Each record has to be repeated exactly as given.

**DATA FOR ANALYSIS**

###

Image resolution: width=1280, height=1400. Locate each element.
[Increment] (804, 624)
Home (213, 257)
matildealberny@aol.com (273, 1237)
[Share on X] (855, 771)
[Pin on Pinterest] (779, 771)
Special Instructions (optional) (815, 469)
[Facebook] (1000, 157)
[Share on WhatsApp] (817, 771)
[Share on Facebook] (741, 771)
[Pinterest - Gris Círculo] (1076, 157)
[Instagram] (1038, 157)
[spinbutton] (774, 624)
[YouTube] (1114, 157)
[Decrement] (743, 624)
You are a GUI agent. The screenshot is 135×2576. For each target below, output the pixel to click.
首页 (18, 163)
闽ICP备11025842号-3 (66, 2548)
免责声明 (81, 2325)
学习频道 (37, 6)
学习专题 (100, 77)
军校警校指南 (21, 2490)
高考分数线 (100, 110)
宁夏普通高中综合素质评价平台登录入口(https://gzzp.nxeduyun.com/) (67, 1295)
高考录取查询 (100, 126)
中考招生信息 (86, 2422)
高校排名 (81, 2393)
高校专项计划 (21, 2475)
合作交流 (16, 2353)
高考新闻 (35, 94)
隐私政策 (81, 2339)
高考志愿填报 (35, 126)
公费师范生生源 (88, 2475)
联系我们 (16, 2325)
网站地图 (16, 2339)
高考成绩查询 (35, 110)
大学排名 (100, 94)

###

**THE ANSWER**
Image resolution: width=1280, height=1400. Locate each element.
[Increment] (804, 624)
Home (213, 257)
matildealberny@aol.com (273, 1237)
[Share on X] (855, 771)
[Pin on Pinterest] (779, 771)
Special Instructions (optional) (815, 469)
[Facebook] (1000, 157)
[Share on WhatsApp] (817, 771)
[Share on Facebook] (741, 771)
[Pinterest - Gris Círculo] (1076, 157)
[Instagram] (1038, 157)
[spinbutton] (774, 624)
[YouTube] (1114, 157)
[Decrement] (743, 624)
You are a GUI agent. The screenshot is 135×2576. For each target below, output the pixel to click.
首页 (18, 163)
闽ICP备11025842号-3 (66, 2548)
免责声明 (81, 2325)
学习频道 (37, 6)
学习专题 (100, 77)
军校警校指南 (21, 2490)
高考分数线 (100, 110)
宁夏普通高中综合素质评价平台登录入口(https://gzzp.nxeduyun.com/) (67, 1295)
高考录取查询 (100, 126)
中考招生信息 (86, 2422)
高校排名 (81, 2393)
高校专项计划 (21, 2475)
合作交流 (16, 2353)
高考新闻 (35, 94)
隐私政策 (81, 2339)
高考志愿填报 (35, 126)
公费师范生生源 (88, 2475)
联系我们 (16, 2325)
网站地图 (16, 2339)
高考成绩查询 (35, 110)
大学排名 (100, 94)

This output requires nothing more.